Quest’obbligo è definito da una norma del 2012 per il contenimento della spesa pubblica: al tempo al governo c’era Mario Monti, economista a capo di un governo tecnico il cui obiettivo principale era introdurre le riforme economiche necessarie per far uscire l’Italia dalla grave crisi economica e finanziaria in cui si trovava. Il decreto-legge 95 del 2012, che limita alcuni benefit per i dipendenti pubblici, era una di quelle riforme, volte tra le altre cose a ridurre molto la spesa pubblica.
Il decreto-legge vieta anche il pagamento delle ferie non godute, che possono costare alle amministrazioni anche migliaia di euro per lavoratore. Per esempio, i 79 giorni di Verdesca sono quasi quattro mesi di ferie, quindi all’incirca quattro mesi di stipendio.
Quando Verdesca ha fatto causa al comune il giudice del lavoro del tribunale di Lecce ha riscontrato una possibile incoerenza tra la legge italiana del 2012 e quella europea. Le leggi nazionali non devono essere mai in contrasto con le leggi europee, perché quest’ultime sono di rango superiore, e se lo sono devono conformarsi: il giudice si è dunque rivolto alla Corte di Giustizia dell’Unione Europea.
Giovedì la Corte ha emesso la sentenza e ha confermato l’incompatibilità: secondo le leggi europee «un lavoratore che non ha potuto esercitare tutto il suo diritto alle ferie annuali retribuite prima della fine del periodo del rapporto di lavoro ha diritto a un’indennità sostitutiva dei giorni di ferie annuali retribuite non godute». Verdesca ha dunque diritto al pagamento delle ferie che non ha utilizzato.

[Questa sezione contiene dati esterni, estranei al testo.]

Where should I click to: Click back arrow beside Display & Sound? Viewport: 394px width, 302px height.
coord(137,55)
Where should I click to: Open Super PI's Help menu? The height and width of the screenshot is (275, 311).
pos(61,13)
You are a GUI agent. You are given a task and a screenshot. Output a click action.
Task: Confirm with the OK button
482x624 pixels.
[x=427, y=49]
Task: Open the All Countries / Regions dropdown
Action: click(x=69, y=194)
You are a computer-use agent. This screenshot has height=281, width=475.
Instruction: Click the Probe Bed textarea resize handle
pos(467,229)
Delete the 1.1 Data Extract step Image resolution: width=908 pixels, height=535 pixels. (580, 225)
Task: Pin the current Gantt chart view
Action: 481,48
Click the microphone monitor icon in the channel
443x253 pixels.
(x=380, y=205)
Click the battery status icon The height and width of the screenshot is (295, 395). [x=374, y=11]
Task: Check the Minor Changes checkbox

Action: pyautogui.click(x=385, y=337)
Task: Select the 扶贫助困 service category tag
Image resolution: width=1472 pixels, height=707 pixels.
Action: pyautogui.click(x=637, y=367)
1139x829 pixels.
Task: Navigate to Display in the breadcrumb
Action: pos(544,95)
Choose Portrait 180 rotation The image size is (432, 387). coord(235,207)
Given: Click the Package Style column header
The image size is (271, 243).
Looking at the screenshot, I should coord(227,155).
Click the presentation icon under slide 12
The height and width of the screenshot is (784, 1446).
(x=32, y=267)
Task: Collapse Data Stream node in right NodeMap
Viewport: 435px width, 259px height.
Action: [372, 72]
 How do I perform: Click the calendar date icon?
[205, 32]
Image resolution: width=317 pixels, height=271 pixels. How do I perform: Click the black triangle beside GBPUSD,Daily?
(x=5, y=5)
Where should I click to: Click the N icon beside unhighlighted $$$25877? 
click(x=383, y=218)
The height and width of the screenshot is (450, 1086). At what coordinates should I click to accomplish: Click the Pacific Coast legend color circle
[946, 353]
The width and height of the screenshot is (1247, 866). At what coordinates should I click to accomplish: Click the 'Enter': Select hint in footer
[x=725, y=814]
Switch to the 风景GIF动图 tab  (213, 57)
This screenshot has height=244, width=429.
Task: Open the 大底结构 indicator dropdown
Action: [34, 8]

Della dubbia legittimità del decreto 95 del 2012 si era discusso già nel 2016, nell’ambito delle dimissioni di un medico della azienda sanitaria di Roma che al momento delle dimissioni nel 2013 non era riuscito a usare 222 giorni di ferie a causa delle sue condizioni di salute: la causa arrivò alla Corte Costituzionale, che però disse che il decreto del 2012 rispettava la Costituzione e le normative europee. Individuò comunque alcune eccezioni e alla fine l’interpretazione data dalla giurisprudenza aveva consentito finora il pagamento delle ferie residue solo quando non siano prese per motivi fuori dal controllo del lavoratore, come per esempio la malattia.